We chose the setting of German Corona-Warn-App as entry parameters, but we use a newer version of API. The parameters and how they are used to calculate the level of risk are as follows.

Mode of evaluation

Apple/Google Exposure Notification ("EN") system offers the following ways to calculate the level of risk:

Contagiousness evaluation

A standard epidemiological investigation between a public health officer and the infected user of the Application is a necessary precondition to use the Application for Smart quarantine. In this investigation, the first day of symptoms is established. If the infected user agrees to send encrypted keys from their device, the public health officer sends the date of symptoms to the server.

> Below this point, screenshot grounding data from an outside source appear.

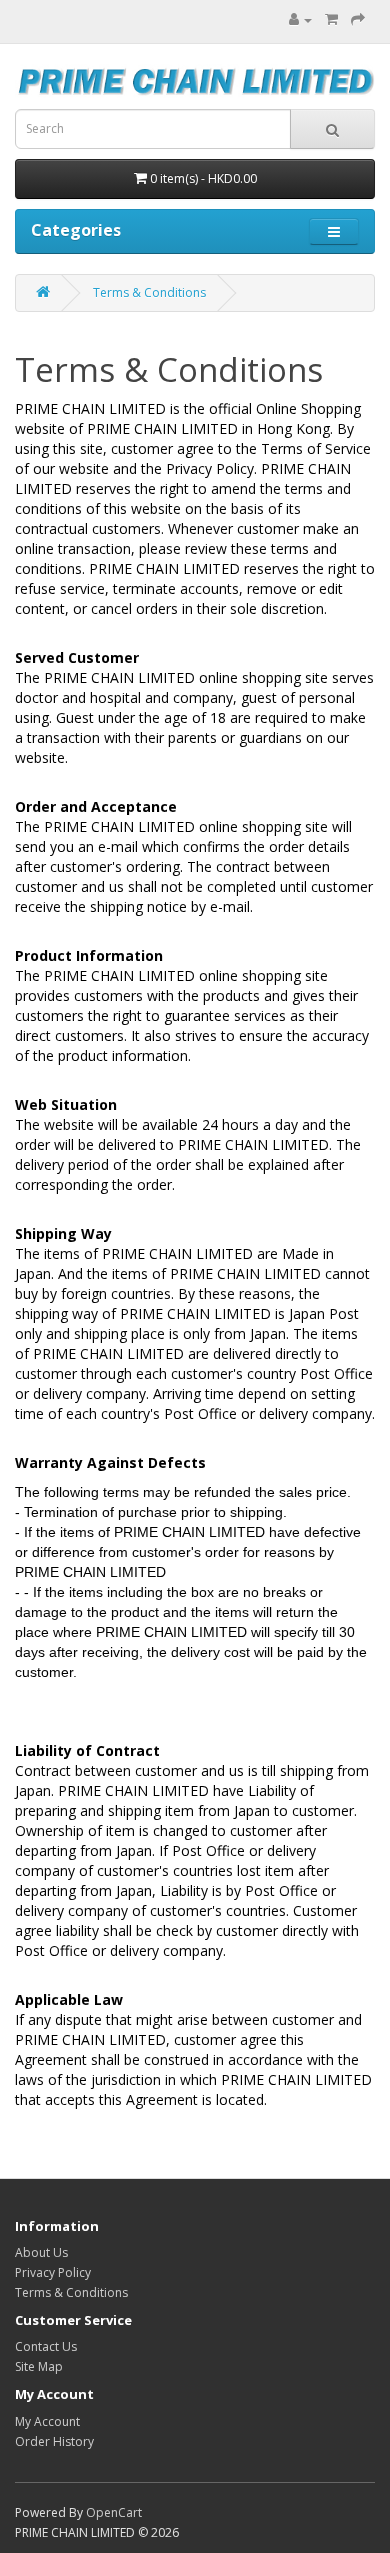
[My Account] (300, 19)
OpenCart (114, 2512)
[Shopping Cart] (331, 19)
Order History (54, 2441)
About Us (41, 2252)
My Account (47, 2421)
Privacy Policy (53, 2272)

On the server, this date of symptoms is joined with the keys from the infected user's device.

Based on the date when the infected person felt the symptoms first, the Application defines the day when the individual was contagious. It is currently set to two days before they experienced the symptoms first (i.e., one day before the day that preceded the day when they felt the symptoms for the first time).

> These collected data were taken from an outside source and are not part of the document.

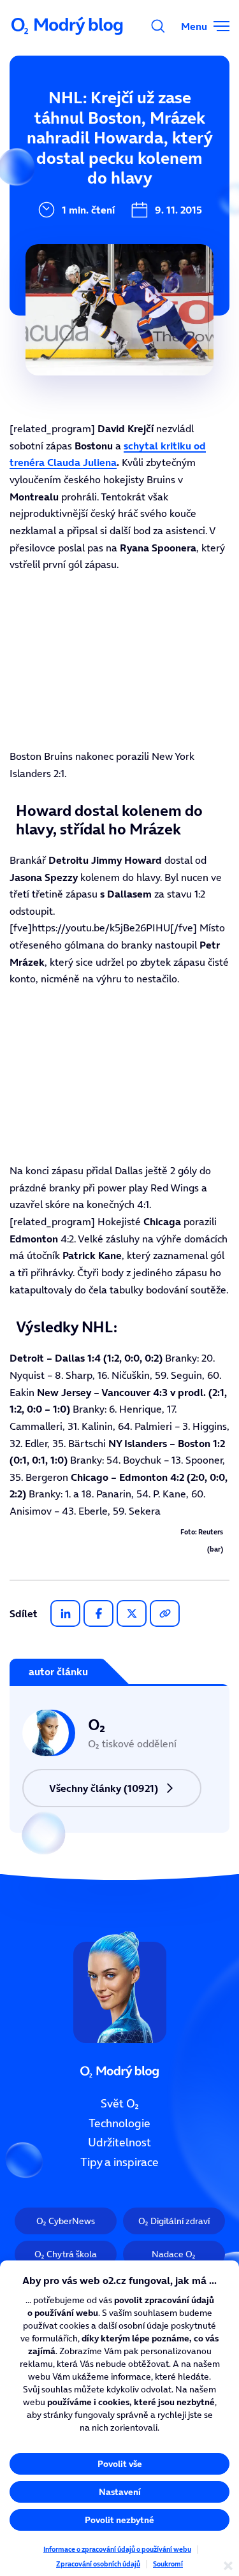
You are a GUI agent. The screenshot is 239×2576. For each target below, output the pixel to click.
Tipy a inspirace (119, 2162)
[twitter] (132, 1613)
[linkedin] (65, 1613)
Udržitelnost (119, 2142)
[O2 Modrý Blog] (68, 26)
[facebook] (98, 1613)
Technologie (119, 2122)
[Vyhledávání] (158, 26)
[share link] (165, 1613)
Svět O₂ (120, 2103)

Only encounters during the days when the individual was considered contagious can be evaluated as risky encounters.

Risk bucket evaluation

The goal of the current setting is to reach the desired state when encounters closer than 2 metres and longer than 15 minutes are evaluated as risky, and situations when these conditions were not fulfilled are evaluated as non-risky.

The Application developers established 3 levels of signal attenuation which create 4 risk buckets. Attenuation is a unit measurable via signal strength. The higher the attenuation level, the lower the signal strength.

  • Immediate risk bucket for attenuation levels lower than the lowest of these values
  • High risk bucket for attenuation levels between the lowest and medium value
  • Medium risk bucket for attenuation levels between medium and the highest value
  • Low risk bucket for attenuation levels higher than the highest value

Buckets of immediate, high, medium and low risk. Limits are 55, 63 and 75 dB.

The Application developers then establish the constant for each bucket (0%–250%). The encounter length in minutes is then adjusted with the constant of its bucket.

We chose the settings of German app Corona-Warn-App to verify the accuracy in field tests. It means that the time spent within the immediate-risk bucket is adjusted with a constant of 150% (i.e., multiplied by 1.5), time in the high-risk bucket is adjusted with a constant of 100% (no change), time in the medium-risk bucket is adjusted with a constant of 16.7% and time in the low-risk bucket is adjusted with a constant of 0% (i.e., not considered at all).

Finally, the app developers establish the level of minimal risk score (in minutes). If the total time of the encounter adjusted with the constants is greater than or equal to minimal risk score, the encounter is evaluated as risky and the exposure notification is displayed. If the total time is lower than the minimal risk score, the encounter is considered to be non-risky.